The solution appears in many textbooks (including my own). I will do the $2$-dimensional case here, but the $n$-dimensional case is only notationally a bit more complicated. I work on a region that is star-shaped with respect to the origin. (The result is false without some topological restrictions.)

We are given a $C^1$ vector field $\vec F = (P,Q)$ with $\dfrac{\partial Q}{\partial x} = \dfrac{\partial P}{\partial y}$. We consider the path $\vec g(t) = t(x,y)$, $0\le t\le 1$, from $(0,0)$ to $(x,y)$. Then $\vec g{}'(t)=(x,y)$. Define $$\Phi(x,y) = \int_0^1 \vec F(\vec g(t))\cdot\vec g{}'(t)\,dt = \int_0^1 \big(P(tx,ty)x + Q(tx,ty)y\big)dt.$$ Now let's calculate $\dfrac{\partial\Phi}{\partial x}$. We differentiate under the integral sign (1), we use the chain rule and then the curl hypothesis (2), and at the end we use the chain rule (3), integration by parts, and the Fundamental Theorem of Calculus (4): \begin{align*} \frac{\partial\Phi}{\partial x} &\overset{(1)}= \int_0^1 \frac{\partial}{\partial x}\big(P(tx,ty)x + Q(tx,ty)y\big)\,dt \\ &= \int_0^1 \big(P(tx,ty) + tx\frac{\partial P}{\partial x}(tx,ty) + ty\frac{\partial Q}{\partial x}(tx,ty)\big)dt \\ &\overset{(2)}= \int_0^1 \big(P(tx,ty) + tx\frac{\partial P}{\partial x}(tx,ty) + ty\frac{\partial P}{\partial y}(tx,ty)\big)dt \\ &\overset{(3)}= \int_0^1 \big(P(tx,ty) + t\frac d{dt}P(tx,ty)\big)dt \\ &\overset{(4)}= \int_0^1 P(tx,ty)\,dt + tP(tx,ty)\Big]_{t=0}^1 - \int_0^1 P(tx,ty)\,dt \\ &= P(x,y), \end{align*} as required.
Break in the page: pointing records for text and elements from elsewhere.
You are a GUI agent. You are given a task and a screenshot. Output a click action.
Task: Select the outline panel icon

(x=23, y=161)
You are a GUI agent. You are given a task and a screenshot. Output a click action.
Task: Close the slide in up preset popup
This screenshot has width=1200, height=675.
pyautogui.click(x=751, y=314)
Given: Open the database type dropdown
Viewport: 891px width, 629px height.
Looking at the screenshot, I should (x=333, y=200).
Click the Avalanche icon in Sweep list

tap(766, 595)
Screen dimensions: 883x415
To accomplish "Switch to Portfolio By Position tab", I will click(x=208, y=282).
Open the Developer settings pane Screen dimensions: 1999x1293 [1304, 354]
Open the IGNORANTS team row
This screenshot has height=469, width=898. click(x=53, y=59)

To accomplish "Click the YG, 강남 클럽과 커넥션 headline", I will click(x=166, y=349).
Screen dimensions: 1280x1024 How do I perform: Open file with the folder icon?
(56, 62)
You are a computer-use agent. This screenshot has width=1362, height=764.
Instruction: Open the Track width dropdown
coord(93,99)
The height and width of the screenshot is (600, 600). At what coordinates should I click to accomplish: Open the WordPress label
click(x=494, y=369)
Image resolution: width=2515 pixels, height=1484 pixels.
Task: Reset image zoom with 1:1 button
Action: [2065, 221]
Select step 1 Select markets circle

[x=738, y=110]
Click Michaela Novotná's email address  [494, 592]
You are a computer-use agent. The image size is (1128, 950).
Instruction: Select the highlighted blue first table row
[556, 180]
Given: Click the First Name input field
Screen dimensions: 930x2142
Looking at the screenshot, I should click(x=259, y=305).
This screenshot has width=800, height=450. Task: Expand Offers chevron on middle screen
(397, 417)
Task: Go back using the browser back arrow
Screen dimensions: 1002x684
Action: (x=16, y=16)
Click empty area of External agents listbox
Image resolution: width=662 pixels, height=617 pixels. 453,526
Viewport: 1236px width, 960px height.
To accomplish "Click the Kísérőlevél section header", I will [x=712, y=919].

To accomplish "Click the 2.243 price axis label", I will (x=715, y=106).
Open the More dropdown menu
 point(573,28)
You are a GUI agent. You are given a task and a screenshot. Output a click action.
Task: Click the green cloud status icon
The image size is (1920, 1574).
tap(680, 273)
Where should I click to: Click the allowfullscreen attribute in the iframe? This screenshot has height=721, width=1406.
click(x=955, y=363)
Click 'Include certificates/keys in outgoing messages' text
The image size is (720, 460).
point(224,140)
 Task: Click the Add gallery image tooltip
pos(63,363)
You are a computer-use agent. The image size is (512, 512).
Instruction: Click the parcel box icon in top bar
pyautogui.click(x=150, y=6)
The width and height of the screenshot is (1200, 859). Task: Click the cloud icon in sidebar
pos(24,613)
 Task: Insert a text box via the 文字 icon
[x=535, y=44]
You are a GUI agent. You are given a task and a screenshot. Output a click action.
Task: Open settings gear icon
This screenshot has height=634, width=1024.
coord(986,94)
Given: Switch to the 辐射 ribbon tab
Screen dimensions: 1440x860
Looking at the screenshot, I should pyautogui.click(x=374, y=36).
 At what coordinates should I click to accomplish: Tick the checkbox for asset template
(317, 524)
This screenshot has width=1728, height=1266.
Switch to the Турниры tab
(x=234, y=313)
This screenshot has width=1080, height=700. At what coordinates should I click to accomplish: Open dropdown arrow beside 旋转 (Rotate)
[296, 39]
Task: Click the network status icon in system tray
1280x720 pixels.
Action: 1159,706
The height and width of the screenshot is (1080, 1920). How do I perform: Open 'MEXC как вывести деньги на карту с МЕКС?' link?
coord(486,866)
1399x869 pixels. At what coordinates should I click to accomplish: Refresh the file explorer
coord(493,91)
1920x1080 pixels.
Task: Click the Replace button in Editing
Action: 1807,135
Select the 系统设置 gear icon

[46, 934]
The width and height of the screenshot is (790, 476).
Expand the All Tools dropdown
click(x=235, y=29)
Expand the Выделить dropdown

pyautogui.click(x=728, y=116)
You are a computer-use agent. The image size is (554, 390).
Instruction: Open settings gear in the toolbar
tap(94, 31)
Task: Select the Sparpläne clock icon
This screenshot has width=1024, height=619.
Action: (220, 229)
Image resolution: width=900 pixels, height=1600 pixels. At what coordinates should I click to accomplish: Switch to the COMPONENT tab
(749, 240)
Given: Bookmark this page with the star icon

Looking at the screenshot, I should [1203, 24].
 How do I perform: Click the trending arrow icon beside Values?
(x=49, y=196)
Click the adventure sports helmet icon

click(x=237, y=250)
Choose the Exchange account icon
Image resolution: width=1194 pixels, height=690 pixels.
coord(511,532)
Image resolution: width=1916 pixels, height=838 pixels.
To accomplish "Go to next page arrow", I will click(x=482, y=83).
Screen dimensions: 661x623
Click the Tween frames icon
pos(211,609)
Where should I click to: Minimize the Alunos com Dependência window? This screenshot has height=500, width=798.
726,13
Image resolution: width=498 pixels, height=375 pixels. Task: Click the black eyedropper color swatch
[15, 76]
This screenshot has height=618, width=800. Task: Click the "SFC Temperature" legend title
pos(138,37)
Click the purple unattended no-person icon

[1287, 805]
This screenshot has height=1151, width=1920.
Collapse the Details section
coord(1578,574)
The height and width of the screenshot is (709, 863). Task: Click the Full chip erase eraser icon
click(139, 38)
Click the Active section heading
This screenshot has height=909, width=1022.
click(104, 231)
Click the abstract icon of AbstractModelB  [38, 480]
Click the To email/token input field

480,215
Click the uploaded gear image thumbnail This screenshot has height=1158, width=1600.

The other partial derivative follows analogously.

Answer 2

On 3-space minus the z-axis, let a vector field be defined by

V(x,y,z) = (-y,x,0) / (x^2 + y^2).

Then curl(V) = (0, 0, 0) at all (x,y,z) such that (x,y) ≠ (0,0).

But the line integral of V around the unit circle (cos(t), sin(t), 0) for 0 ≤ t ≤ 2π is nonzero, which proves that V cannot be the gradient of any function.